Нарольский, не смотря на весь свой не сказать порочный, однако несколько двусмысленный склад, к некоторому удивлению Сергея Леонидовича высказывал довольно дельные мысли относительно жизни в деревне и крестьянского вопроса вообще, и было даже непонятно, откуда и как могли они сложиться в его голове, занятой, как это было очевидно, совершенно иными предметами.
– В Рязани, в мире земском, вся вина лежит на нас. Самый просвещенный, самый развитой класс людей в России составляет дворянство; а между тем, попавши во власть случайно, по милости некоторых узаконений и обстоятельств, оно одушевляется и руководится узкосословными и даже чисто личными интересами. Особенно больно то, что молодые члены этого сословия более примыкают к этому направлению, чем к противоположному. Все заседания наши были заняты нападками на статистов, усердно и добросовестно, но не в угодном дворянству смысле исполнивших данное им поручение, и на председателя управы Алянчикова, личного врага главы узкодворянской партии. Мы защищали их, но противники наши телеграммами вызывали своих единомышленников и не пренебрегали ни клеветами, ни всякими заподозреваниями, лишь бы достигнуть своей цели. Мы были побеждены большинством 29 против 26; управа вся, кроме одного члена, Титова, вышла в отставку. Тогда торжество этих господ было полное; полилось шампанское в гостинице Варварина. Грустно, что более других образованное и развитое сословие действует в узкодворянском смысле; но ещё грустнее то, что эта партия составлена из людей не старых, а скорее молодых.

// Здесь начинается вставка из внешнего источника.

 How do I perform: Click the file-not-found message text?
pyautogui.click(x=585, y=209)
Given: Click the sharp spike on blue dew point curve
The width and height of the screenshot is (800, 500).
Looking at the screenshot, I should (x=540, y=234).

Числом голосов мы оказались в меньшинстве, но если бы считали по прожитым годам, то мы были бы в большинстве. Неужель Россия идёт назад, и молодые больше реакционеры, чем даже те, которые уже жили и действовали во время крепостного права.
– Кто хуже – эти своекорыстники или анархисты? – вопрошал Александр Павлович. – Последние – безумцы – они становятся даже преступниками, но большинство из них действует не из личных выгод, а согласно своим ошибочным убеждениям и с целью помочь страждущей темной братье; они жертвуют жизнью и бесстрашно подвергают себя наказаниям. А первые очень холодно, рассудительно, расчетливо преследуют свои выгоды, а до других, до земства, до отечества им нет дела. Действия этих своекорыстников и вызывают, и порождают анархистов, а потому первые много хуже последних.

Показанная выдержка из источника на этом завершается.